« Le ou la Maire d'arrondissement est élu.e avec ses adjoint.e.s par le Conseil d'administration », lit-on désormais sur le site de la municipalité de Lyon. Cette dernière aurait-elle décidé d'adopter celle qu'on appelle aussi « l'écriture épicène » ? Pensée pour encourager l'égalité femmes-hommes, l'écriture inclusive, avec ses points dans les mots, remet notamment en question la règle grammaticale selon laquelle « le masculin l'emporte sur le féminin ». Le « point-milieu » est placé au milieu de la ligne et non en bas comme le point final et permet ainsi de mentionner les deux sexes. Si sa symbolique est tout à fait louable, elle est cependant considérée comme un obstacle majeur pour la lecture et la compréhension de certaines personnes en situation de handicap, notamment les aveugles utilisant des synthèses vocales pour lecture de textes, les personnes dyslexiques ou encore celles avec un handicap cognitif. Mais pas que ! A lire les réactions des uns et des autres sur les réseaux sociaux, cette écriture jette le trouble dans l'esprit de nombreux Français. « C'est horripilant, confie Martine, professeur de lettres. Comme si cela allait changer quelque chose à la condition des femmes ».
Rejetée par le gouvernement
En 2017, la ministre de la Culture, Françoise Nyssen, s'était déjà interrogée sur ce sujet (article en lien ci-dessous) tandis que l'Académie française l'avait qualifié de « péril mortel » pour notre langue. Le 21 novembre 2017, dans une circulaire, Edouard Philippe demande à ses ministres de ne pas utiliser l'écriture inclusive dans les textes officiels « pour des raisons d'intelligibilité et de clarté de la norme ». Plutôt que d'écrire, par exemple, « candidat·e·s », le gouvernement encourage alors, « afin de ne pas marquer de préférence de genre », à utiliser des formules telles que « le candidat ou la candidate ». Quelques jours auparavant, le ministre de l'Education, Jean-Michel Blanquer, s'était lui aussi opposé à l'utilisation de l'écriture inclusive devant l'Assemblée nationale.
Une percée à Lyon
Le débat autour de cette « novlangue » ne cesse donc de faire rage, et les récentes élections municipales n'ont fait que le relancer, notamment avec la percée des Ecologistes qui défendent ce principe, comme d'autres partis politiques, syndicats et organisations militantes. C'est le cas à Lyon où le nouveau maire, Grégory Doucet, l'a employée dans ses communications et se dit « convaincu de son utilité ». De nombreux médias se sont saisis de cette info, notamment Lyon Mag, assurant que les élus de la nouvelle majorité municipale avaient résolu d'adopter l'écriture inclusive et qu'il s'agissait là de la première « mesure phare ». Mais le service de presse de la ville dément ; ce serait juste une « habitude » de la part des Verts et non une « décision » du maire qui, rappelons-le, a une certaine sensibilité au handicap puisqu'il est un ancien cadre de Handicap international. La ville de Lyon reconnait tout de même que « l'on y viendra peut-être ». A Toulouse, le parti Archipel citoyen diffuse lui aussi des communiqués en écriture inclusive., tout comme la ville de Paris qui s'en est à son tour emparée.

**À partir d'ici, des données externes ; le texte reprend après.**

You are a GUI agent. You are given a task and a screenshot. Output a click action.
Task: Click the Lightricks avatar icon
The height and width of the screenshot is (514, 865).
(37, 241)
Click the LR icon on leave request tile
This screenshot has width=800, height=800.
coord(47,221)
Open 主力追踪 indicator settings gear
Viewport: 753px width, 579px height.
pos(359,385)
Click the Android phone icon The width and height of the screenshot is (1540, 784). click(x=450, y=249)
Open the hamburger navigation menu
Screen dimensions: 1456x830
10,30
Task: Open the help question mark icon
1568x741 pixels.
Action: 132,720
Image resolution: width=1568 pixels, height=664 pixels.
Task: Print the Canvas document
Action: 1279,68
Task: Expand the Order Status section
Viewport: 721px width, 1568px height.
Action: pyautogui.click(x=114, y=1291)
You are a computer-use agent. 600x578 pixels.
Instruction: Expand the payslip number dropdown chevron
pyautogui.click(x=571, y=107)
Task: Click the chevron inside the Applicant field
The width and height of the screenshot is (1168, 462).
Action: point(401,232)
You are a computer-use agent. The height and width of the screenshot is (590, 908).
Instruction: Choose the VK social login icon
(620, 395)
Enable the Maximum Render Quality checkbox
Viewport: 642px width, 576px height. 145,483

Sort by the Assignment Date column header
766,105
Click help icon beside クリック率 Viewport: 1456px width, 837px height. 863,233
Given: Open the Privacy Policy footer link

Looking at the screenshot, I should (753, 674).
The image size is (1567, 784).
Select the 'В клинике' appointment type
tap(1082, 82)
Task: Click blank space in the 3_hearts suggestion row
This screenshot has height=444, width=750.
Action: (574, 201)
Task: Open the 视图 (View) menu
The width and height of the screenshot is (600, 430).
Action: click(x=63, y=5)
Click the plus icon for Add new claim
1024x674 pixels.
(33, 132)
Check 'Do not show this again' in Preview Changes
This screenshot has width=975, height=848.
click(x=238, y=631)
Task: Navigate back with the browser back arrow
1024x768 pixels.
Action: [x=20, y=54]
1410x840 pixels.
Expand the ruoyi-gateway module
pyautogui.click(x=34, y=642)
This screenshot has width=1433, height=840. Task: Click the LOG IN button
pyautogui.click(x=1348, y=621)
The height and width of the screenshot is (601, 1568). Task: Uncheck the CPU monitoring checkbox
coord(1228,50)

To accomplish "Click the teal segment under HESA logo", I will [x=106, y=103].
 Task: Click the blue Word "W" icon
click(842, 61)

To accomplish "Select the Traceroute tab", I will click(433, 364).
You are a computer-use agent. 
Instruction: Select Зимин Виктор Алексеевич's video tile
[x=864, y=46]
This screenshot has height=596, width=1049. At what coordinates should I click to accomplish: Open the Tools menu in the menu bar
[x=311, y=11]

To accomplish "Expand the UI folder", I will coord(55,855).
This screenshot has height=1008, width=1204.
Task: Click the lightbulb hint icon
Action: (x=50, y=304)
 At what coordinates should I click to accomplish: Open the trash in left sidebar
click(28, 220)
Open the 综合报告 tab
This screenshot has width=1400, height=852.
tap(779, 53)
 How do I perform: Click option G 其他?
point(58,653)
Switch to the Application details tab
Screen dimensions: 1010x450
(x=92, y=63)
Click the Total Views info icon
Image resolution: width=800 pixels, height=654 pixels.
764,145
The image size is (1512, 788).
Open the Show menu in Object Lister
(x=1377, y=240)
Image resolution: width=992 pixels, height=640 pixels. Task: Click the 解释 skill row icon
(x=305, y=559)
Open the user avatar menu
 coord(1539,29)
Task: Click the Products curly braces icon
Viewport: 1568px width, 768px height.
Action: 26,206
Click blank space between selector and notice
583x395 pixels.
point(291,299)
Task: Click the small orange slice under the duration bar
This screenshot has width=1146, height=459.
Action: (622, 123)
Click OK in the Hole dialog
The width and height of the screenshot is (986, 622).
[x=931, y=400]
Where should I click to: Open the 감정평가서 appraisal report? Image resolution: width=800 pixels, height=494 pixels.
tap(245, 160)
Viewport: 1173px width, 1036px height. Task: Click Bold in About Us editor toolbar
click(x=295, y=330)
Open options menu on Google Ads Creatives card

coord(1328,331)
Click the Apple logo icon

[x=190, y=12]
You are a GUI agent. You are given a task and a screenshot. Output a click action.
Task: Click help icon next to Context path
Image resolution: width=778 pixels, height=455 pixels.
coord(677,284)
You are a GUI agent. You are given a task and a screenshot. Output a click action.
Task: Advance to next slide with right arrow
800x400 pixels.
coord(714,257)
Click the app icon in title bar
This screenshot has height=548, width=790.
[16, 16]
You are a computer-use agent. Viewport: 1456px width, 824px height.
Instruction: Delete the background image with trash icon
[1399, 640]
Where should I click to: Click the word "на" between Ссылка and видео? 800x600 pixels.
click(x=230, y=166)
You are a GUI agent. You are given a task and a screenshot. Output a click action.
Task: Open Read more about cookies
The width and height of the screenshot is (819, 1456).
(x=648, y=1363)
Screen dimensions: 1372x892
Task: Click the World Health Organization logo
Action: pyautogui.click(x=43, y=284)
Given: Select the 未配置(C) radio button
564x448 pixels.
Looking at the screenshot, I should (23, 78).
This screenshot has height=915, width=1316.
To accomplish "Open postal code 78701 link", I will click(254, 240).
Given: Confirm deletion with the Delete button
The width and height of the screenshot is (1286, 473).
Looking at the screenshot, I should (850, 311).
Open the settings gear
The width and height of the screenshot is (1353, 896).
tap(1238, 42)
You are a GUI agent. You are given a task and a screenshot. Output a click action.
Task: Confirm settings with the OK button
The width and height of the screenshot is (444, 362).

Discrimination en cas de handicap
« Elle discrimine nombre de personnes en situation de handicap en leur rendant les textes inaccessibles », s'est aussitôt exprimée l'APHPP (Association pour la prise en compte du handicap dans les politiques publiques et privées) dans un tweet, demandant au Défenseur des droits et à l'Association des maires de France (AMF) « d'intervenir face à cette décision inacceptable ». Son président Matthieu Annereau, élu en Loire-Atlantique et lui-même aveugle, s'est dit « furieux contre cette adoption ». S'étant exprimé à plusieurs reprises devant ses confrères politiques, il n'a observé « aucun changement d'habitudes ». Selon lui, « la défense d'une cause aussi noble soit-elle, celle de l'égalité femme homme en l'occurrence, ne peut s'opposer à des principes fondamentaux d'accessibilité ».
Une régression selon Sophie Cluzel
L'écriture inclusive a fait l'objet d'échanges au sein du CNCPH (Conseil national consultatif des personnes handicapées), notamment à l'invitation de l'assocation FDFA (Femmes pour le dire femmes pour agir) qui milite en faveur du droit des femmes en situation de handicap, mais elle n'a jamais été adoptée pour ses publications. « Nous avons fait de nombreux efforts pour rendre nos messages accessibles aux personnes en situation de handicap, et cette contrainte est un point de crispation », explique l'un des membres du Conseil. De son côté, Sophie Cluzel, secrétaire d'Etat au Handicap, dénonce une « régression pour l'accessibilité universelle contraire à tous les efforts en Falc » (facile à lire et à comprendre).